Шер замер. Он был потрясен.
— Достоверность близка к девяноста процентам, — упавшим голосом сказал он. — Вероятность ошибки ниже одного процента… шакалья мать, это же несерьезно! Повелитель, как можно серьезно обсуждать на имперском уровне проблемы конца света?
— Серьезно это можно сделать только один раз, когда вправду конец, без улыбки сказал Джави. — Шер, я понимаю твои чувства. Я их уже испытал… недавно. Вот что мне от тебя надо: прими сообщение, проанализируй его и сделай выводы. Какие выводы мне нужны в первую очередь — я скажу.
— Я слушаю, повелитель, — Шер уже немного успокоился и был само внимание.
— Итак: сегодня ко мне пришел Ник и заявил, что ученые мужи некоего Вечного Отряда заметили большое количество признаков Заката, якобы продиктованных самим Эртайсом. Он, Ник, выбран-де в командиры группы, направляющейся в храм Восхода, где ему надлежит стать Свидетелем Рассвета. Он просит освобождения от службы, желает проститься и нынче же вечером покинуть дворец со своим отрядом. Среди примет он назвал утреннее соединение семи планет, вечернюю комету, небывало жаркую весну и то, что якобы должен растаять снег на вершине Радассы. Остатки снега составят стрелу, указующую на восток. Конец сообщения. Затем он предложил назначить своим преемником Керта Сальтгерра, на место Керта передвинуть Лавильи, а тебя оставить в прежнем чине. Затем отказался совершить этот поход вместе со мной. Я хочу знать: вероятность полной правоты Ника, способы проверки этого сообщения, разумную последовательность действий во время проверки и после нее — как в случае подтверждения, так и в случае опровержения. Понял?
— Во всяком случае, изложено вполне корректно, — со вкусом отметил Шер. — Повелитель, Тамаль допел и пытается подслушать.
— Давай про речку, разбойник! — громко приказал Джави и потянулся за персиком. С изумлением он вдруг понял, что проголодался. И согласен съесть пару персиков… и винограда… и кусок мяса с лепешкой… и даже выпить вина, невзирая на жару!
— И падаль на двадцатый день? — негромко спросил он сам себя. Баррахат с недоумением поднял брови, но тут Тамаль немузыкально брякнул по струнам и возмущенно спросил:
— Какую речку, весло в задницу? Знаешь, владыка, сколько песен про речки есть? Про паромщика, что ли?
— Река разлуки которая, — досадливо сказал Джави.

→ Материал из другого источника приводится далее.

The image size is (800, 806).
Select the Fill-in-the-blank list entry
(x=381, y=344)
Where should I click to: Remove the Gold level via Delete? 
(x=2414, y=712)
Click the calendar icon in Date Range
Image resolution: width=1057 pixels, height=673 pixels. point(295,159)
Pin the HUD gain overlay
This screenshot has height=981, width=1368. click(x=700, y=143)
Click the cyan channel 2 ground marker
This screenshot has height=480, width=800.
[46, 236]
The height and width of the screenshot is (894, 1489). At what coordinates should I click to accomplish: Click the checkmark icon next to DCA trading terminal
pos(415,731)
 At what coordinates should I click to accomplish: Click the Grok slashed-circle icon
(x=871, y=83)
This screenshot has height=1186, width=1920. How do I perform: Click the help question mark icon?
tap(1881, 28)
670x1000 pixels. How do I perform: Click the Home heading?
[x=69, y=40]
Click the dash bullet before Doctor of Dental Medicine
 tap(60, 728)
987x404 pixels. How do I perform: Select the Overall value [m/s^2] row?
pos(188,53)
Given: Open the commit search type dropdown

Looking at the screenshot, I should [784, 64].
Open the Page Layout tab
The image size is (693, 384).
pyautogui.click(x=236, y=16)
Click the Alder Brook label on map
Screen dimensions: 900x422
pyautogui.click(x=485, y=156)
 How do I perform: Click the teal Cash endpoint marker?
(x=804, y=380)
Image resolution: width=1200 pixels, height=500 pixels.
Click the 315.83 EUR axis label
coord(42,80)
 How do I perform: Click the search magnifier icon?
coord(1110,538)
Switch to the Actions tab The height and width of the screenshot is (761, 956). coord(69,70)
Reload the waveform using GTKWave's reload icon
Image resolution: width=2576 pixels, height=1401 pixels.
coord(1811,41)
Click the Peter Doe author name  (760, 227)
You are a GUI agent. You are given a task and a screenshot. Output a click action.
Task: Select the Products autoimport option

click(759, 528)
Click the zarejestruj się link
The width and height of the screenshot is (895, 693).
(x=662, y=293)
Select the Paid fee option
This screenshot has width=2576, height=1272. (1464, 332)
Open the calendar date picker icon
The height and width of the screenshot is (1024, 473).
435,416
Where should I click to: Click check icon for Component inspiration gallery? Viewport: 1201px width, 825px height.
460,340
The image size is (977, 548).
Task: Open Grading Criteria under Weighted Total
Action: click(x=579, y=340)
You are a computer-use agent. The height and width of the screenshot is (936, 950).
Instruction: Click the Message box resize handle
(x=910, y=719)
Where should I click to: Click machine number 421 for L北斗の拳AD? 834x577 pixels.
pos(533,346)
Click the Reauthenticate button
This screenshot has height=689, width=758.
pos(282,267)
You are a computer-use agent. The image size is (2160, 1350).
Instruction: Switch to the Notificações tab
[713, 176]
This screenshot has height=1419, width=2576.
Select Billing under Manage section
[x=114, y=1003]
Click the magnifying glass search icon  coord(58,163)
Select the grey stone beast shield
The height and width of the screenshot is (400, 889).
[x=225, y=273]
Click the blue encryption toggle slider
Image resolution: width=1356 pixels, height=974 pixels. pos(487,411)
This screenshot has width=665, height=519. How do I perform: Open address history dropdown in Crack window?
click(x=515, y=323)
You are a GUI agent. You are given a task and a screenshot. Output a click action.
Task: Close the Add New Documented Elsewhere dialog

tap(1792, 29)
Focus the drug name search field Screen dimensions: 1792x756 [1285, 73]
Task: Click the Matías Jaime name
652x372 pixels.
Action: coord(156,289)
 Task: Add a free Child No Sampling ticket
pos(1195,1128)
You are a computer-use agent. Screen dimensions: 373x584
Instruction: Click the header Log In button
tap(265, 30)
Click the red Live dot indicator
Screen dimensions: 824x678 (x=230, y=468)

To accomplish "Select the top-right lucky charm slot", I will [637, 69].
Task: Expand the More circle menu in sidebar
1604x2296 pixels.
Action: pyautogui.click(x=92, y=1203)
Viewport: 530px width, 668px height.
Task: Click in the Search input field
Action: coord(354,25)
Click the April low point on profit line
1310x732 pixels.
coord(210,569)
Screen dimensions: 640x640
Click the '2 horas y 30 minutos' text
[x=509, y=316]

— Так! — заорал Тамаль, откладывая довлар и делая чудовищный глоток из кувшина. — Издеваются, значит, над беззащитным творцом? Император, руби мне голову, четвертуй, рви яйца, но больше я женских песен петь не намерен! Во дворце полно горластых баб, император, все жрут твой хлеб и просерают твое золото, все вертят жопами и называют себя певицами. Зови их, понимаешь, и этого кастрата зови тоже, и пусть они тебе поют про разлуку, и кто в речку войдет, и про паромщика, и про реку любви, и хоть про реку говна! А Тамаль рожден для музыки, кол мне в душу, для музыки, а не для гиеньего воя! Убей меня, родной, с радостью помру за державу, но реки разлуки тебе не будет!